The story from the mariner gained traction from that moment on. Quite swiftly the word gyre—all oceans have gyres, gigantic mid-sea swirls around which all the currents circulate—became, along with flotsam and jetsam, part of a new lexicon of world-affecting horrors, part of the immense matrix of anthropogenic global warming accusations that have dominated human dialogue ever since. But thanks to the popular press, and the difficulty most people experience in visiting the gyre to check, the story has gotten slightly out of hand.
“The Pacific Garbage Patch” is the imaginative name
given to an area in the northeast Pacific, between San Francisco and Hawaii, where there is a high concentration of barely visible particles of man-made plastic. Its discovery has triggered major moves to limit ocean pollution.* [National Oceanic and Atmospheric Administration (NOAA).]

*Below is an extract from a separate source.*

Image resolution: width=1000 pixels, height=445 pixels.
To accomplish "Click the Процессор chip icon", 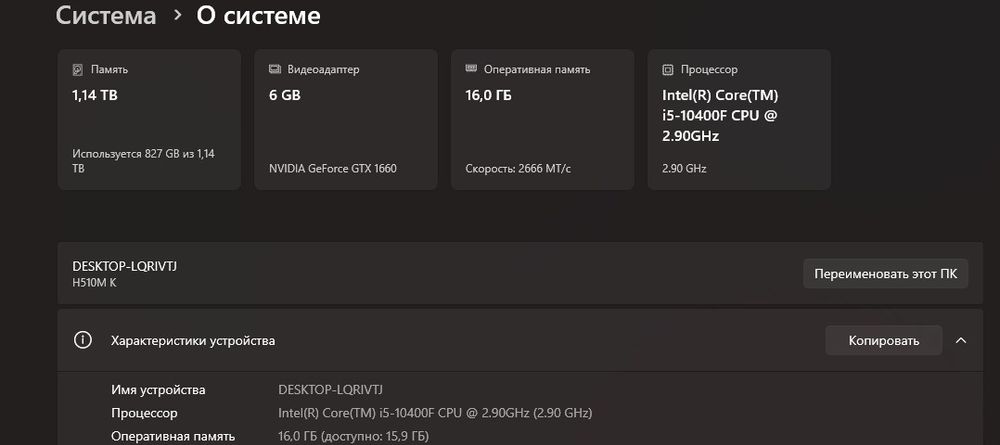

The garbage gyre certainly exists. Samples of seawater have proved incontrovertibly that there are concentrations of unwanted material floating in an area of the sea once known as the horse latitudes, suspended in the calm waters6 lying between the westerlies and the trade winds; these waters lie north of the Tropic of Cancer and run from just east of the Hawaiian chain to five hundred miles off the American and Canadian west coasts. But the gyre, the vortex, the patch—whatever it is called—is much less dramatic than first reported.
It consists mainly of tiny confetti-size particles suspended in the upper few feet of the sea, with around twelve pounds of garbage in every square kilometer of ocean. It is generally quite invisible to all, although it is no less dangerous for being unseen. You may not collide with it in your boat, you may not be able to see it from space, you may not be able to take photographs of it—but the particles are indeed made of plastic, they are small enough to be ingested by surface-swimming sea creatures, and they can well enter the food chain, disruptive to all who live along it. And where an island exists close by, its beaches are often badly polluted by the larger pieces of material that have been sifted out by time and tide. Photographs of a dead Laysan albatross on Midway Island, its stomach filled to lethal bursting with plastic rubbish of one kind and another, have brought widespread public sympathy and attention.